Task directions:
Copy the passage on Rita Lavelle's career exactly as it appears, between "EPA Administrator Anne" and "County central committees.", inclusive.

Study text:
From 1969 to 1976, she was the California State Consumer Affairs Department information officer, state director of consumer education, and publications assistant in the office of then-Governor Ronald Reagan. She was director of marketing for Intercontinental and Continental Chemical Corporation in Sacramento, California, from 1976 to 1978. Lavelle's responsibilities included development of corporate guidelines to comply with the Resource Conservation and Recovery Act, a law that her later position at the EPA left her to administer nationwide compliance with by both business and government sectors.

Beginning in 1978, Lavelle initiated, directed and managed several programs for Aerojet-General Corporation subsidiaries; these included programs for divisions which manufactured chemicals and industrial and chemical intermediates, nuclear and chemical waste treatment systems, liquid rocket engines for the aerospace industry, and high-speed marine propulsion systems for defence applications.

When Lavelle joined Aerojet-General Corporation, she became director of communications for one subsidiary, Cordova Chemical Co., until 1979, moving to a similar communications position for the largest subsidiary, Aerojet Liquid Rocket Co., in 1979.

In 1981, she was named one of the outstanding women in aerospace by Aerospace Magazine.

== EPA ==
On February 18, 1982, President Ronald Reagan announced his intention to nominate Lavelle for assistant administrator of the U.S. Environmental Protection Agency for solid waste and emergency response. Her position included directing the hazardous waste control program and the $1.6 billion "Superfund" program which provides for the emergency cleanup of chemical spills and hazardous waste dumps.

EPA Administrator Anne Gorsuch described Lavelle as bringing "over 12 years of professional experience in state government and private industry to the agency" and went on to say that "she has demonstrated expertise in getting results, as shown by her record with the executive branch of government in California, with a mid-sized chemical firm and with a large diversified international corporation."

Lavelle had held several positions of responsibility in the California Republican Party, including membership on the executive board of directors of California Federated Republican Women and the Sacramento and Alameda County central committees.

=== Superfund conviction ===
Lavelle was indicted on federal perjury charges after an investigation was launched based on evidence submitted by another EPA employee, whistleblower Hugh Kaufman. The evidence showed that Lavelle was involved with misuse of the EPA's "Superfund" money during her tenure with the agency, and irregularities at the Stringfellow Acid Pits, a major hazardous waste site. In 1983, Lavelle was charged with contempt of Congress for refusing to answer questions about why she was removed as head of the toxic waste disposal program, but was acquitted at trial. In 1984, Lavelle was convicted of lying to Congress and served three months of a six-month prison sentence, paid a $10,000 fine and was under probation for five years.

Material provided:

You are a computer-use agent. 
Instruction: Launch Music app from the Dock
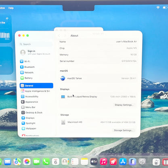point(103,162)
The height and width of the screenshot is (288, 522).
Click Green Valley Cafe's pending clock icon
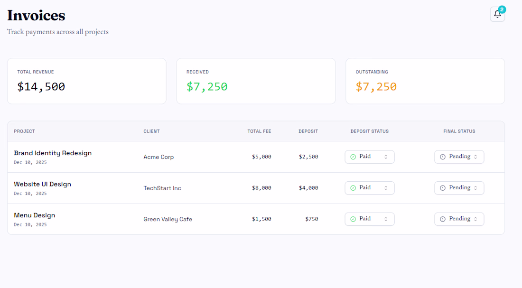pos(443,219)

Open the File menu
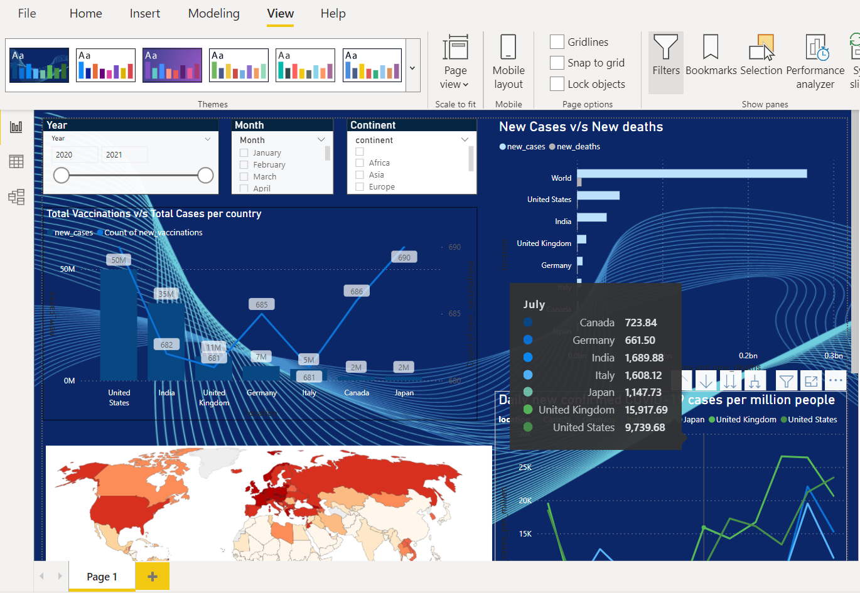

Task solution:
EPA Administrator Anne Gorsuch described Lavelle as bringing "over 12 years of professional experience in state government and private industry to the agency" and went on to say that "she has demonstrated expertise in getting results, as shown by her record with the executive branch of government in California, with a mid-sized chemical firm and with a large diversified international corporation."

Lavelle had held several positions of responsibility in the California Republican Party, including membership on the executive board of directors of California Federated Republican Women and the Sacramento and Alameda County central committees.